$(a)$ Two stable isotopes of lithium $_{3}^{6} Li$ and $_{3}^{7} Li$ have respective abundances of $7.5 \%$ and $92.5 \%$. These isotopes have masses $6.01512 \; u$ and $7.01600 \; u$,respectively. Find the atomic mass of lithium.
$(b)$ Boron has two stable isotopes,$_{5}^{10} B$ and $_{5}^{11} B$. Their respective masses are $10.01294 \; u$ and $11.00931 \; u$,and the atomic mass of boron is $10.811 \; u$. Find the abundances of $_{5}^{10} B$ and $_{5}^{11} B$.

(N/A) Mass of $_{3}^{6} Li$ isotope,$m_{1} = 6.01512 \; u$
Mass of $_{3}^{7} Li$ isotope,$m_{2} = 7.01600 \; u$
Abundance of $_{3}^{6} Li$,$n_{1} = 7.5 \%$
Abundance of $_{3}^{7} Li$,$n_{2} = 92.5 \%$
The atomic mass of lithium is given by:
$m = \frac{m_{1} n_{1} + m_{2} n_{2}}{n_{1} + n_{2}}$
$m = \frac{6.01512 \times 7.5 + 7.01600 \times 92.5}{100} = 6.940934 \; u$
$(b)$ Mass of $_{5}^{10} B$ isotope,$m_{1} = 10.01294 \; u$
Mass of $_{5}^{11} B$ isotope,$m_{2} = 11.00931 \; u$
Let abundance of $_{5}^{10} B$ be $x \%$,then abundance of $_{5}^{11} B$ is $(100 - x) \%$.
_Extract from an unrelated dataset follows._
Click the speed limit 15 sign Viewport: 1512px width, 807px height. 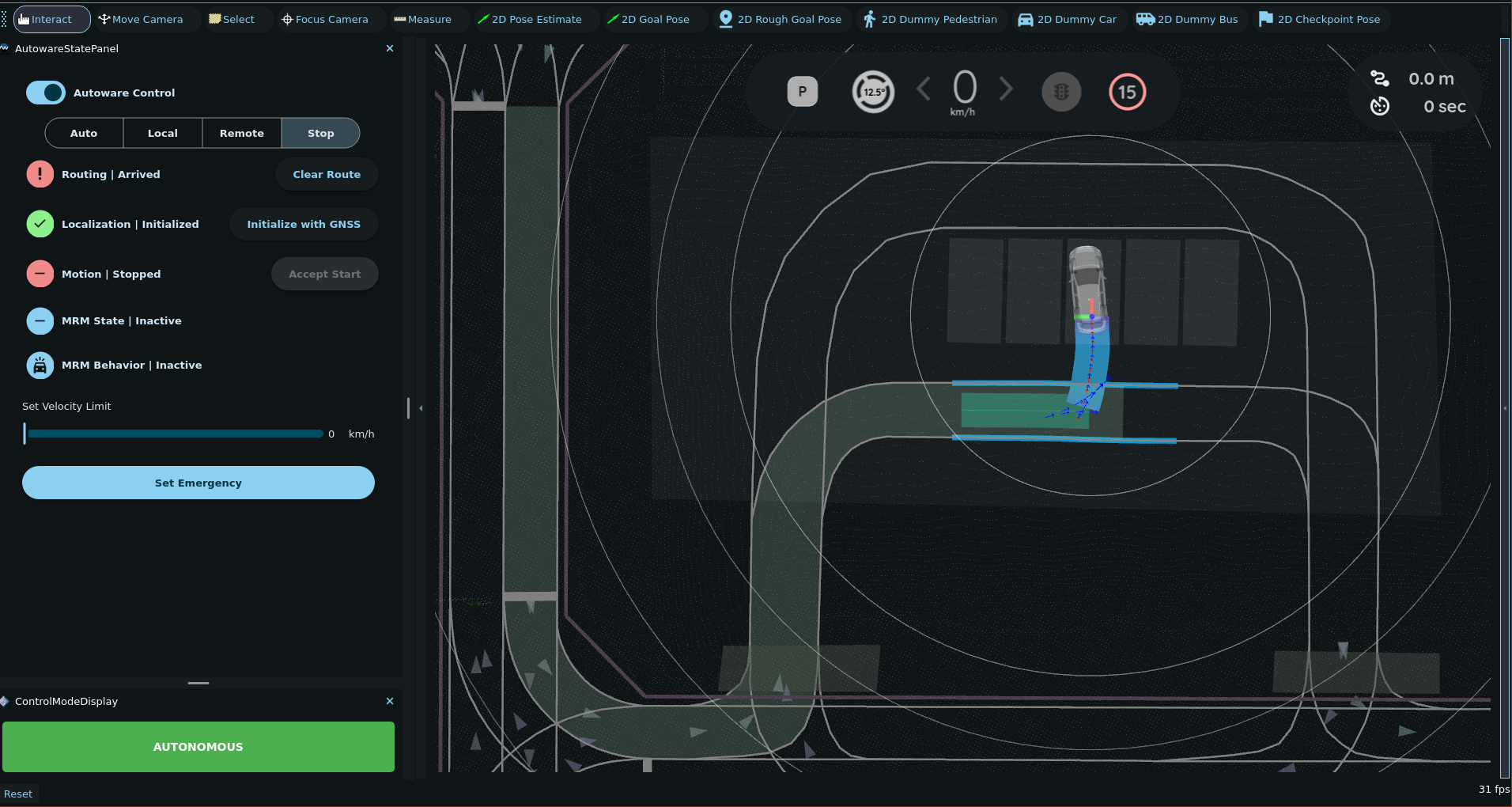coord(1127,92)
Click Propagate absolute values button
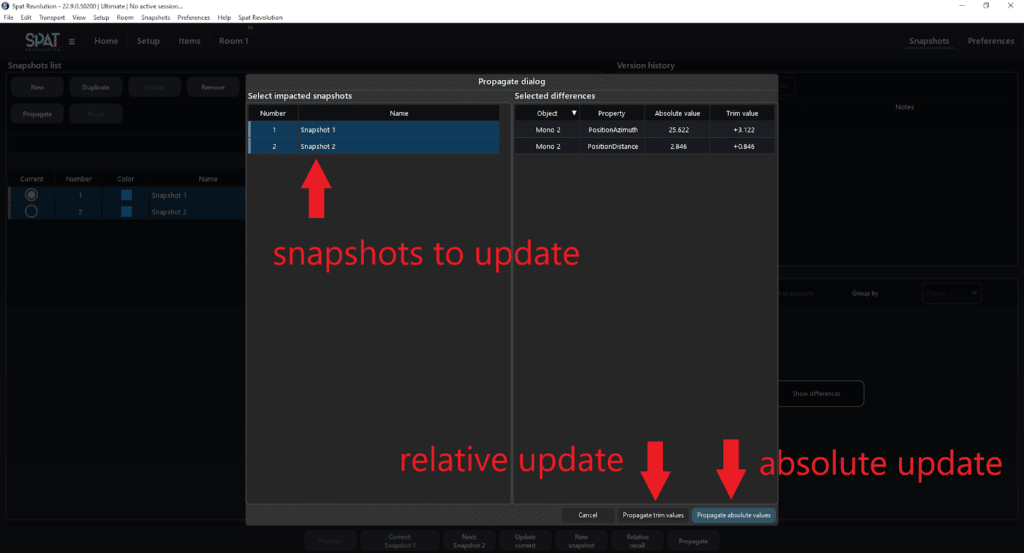Viewport: 1024px width, 553px height. [x=733, y=515]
Atomic mass of boron,$m = 10.811 \; u$
$10.811 = \frac{10.01294 \times x + 11.00931 \times (100 - x)}{100}$
$1081.1 = 10.01294 x + 1100.931 - 11.00931 x$
$0.99637 x = 19.831$
$x \approx 19.9 \%$
Abundance of $_{5}^{10} B \approx 19.9 \%$ and abundance of $_{5}^{11} B \approx 80.1 \%$.